Recast the lines from the line containing "Click the สรุปคำสั่งซื้อ" up to and including the line containing "pyautogui.click(x=75, y=43)" as a JSON list of strings, one string per line, leaving out blank lines.
[START Data supplied]
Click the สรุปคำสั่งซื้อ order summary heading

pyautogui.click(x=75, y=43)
[END Data supplied]
[START Data supplied]
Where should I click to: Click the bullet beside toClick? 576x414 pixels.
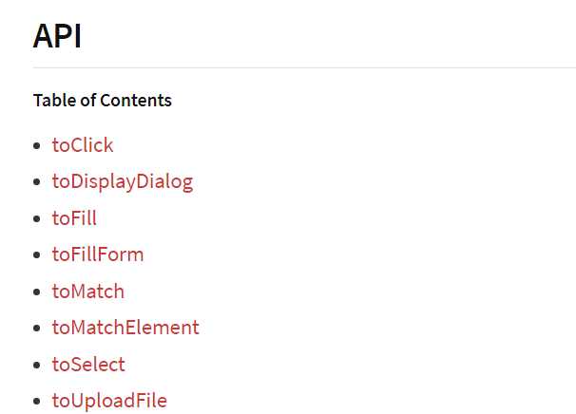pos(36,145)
[END Data supplied]
[START Data supplied]
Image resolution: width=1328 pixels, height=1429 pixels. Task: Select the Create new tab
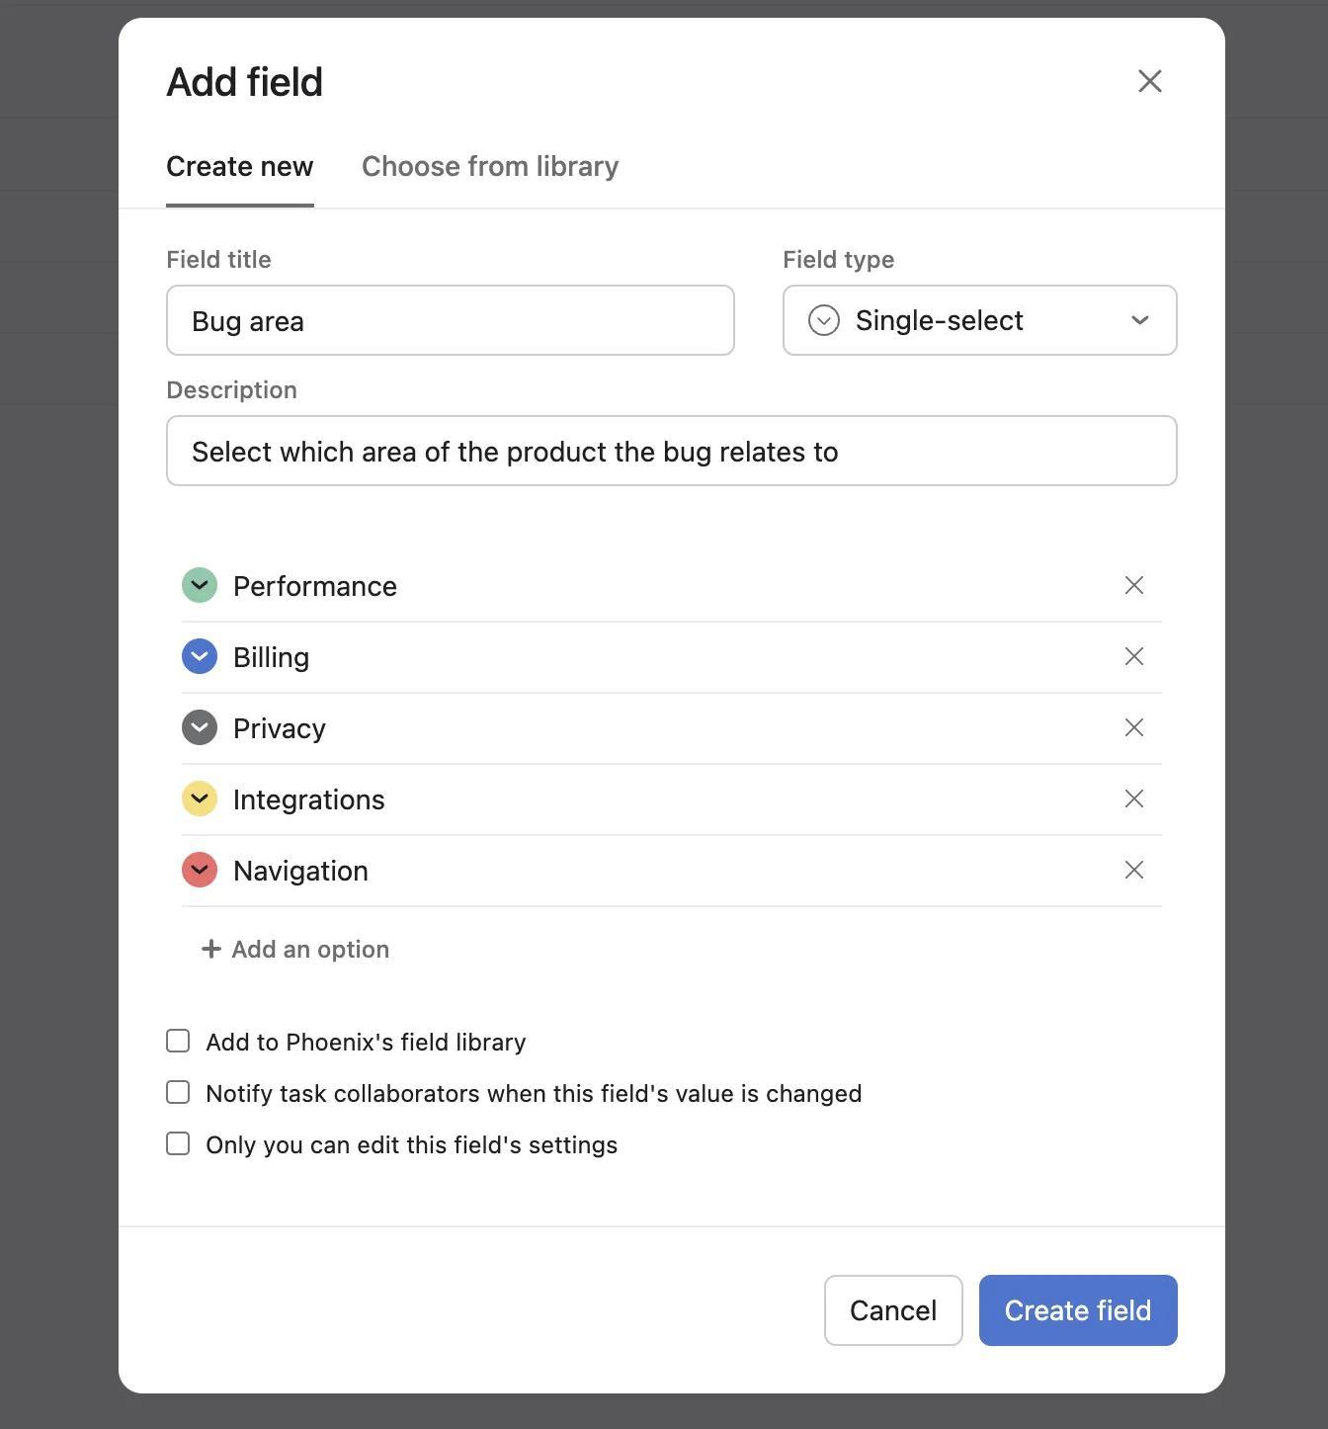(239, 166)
[END Data supplied]
● Output below
[
  "Click the สรุปคำสั่งซื้อ order summary heading",
  "pyautogui.click(x=75, y=43)"
]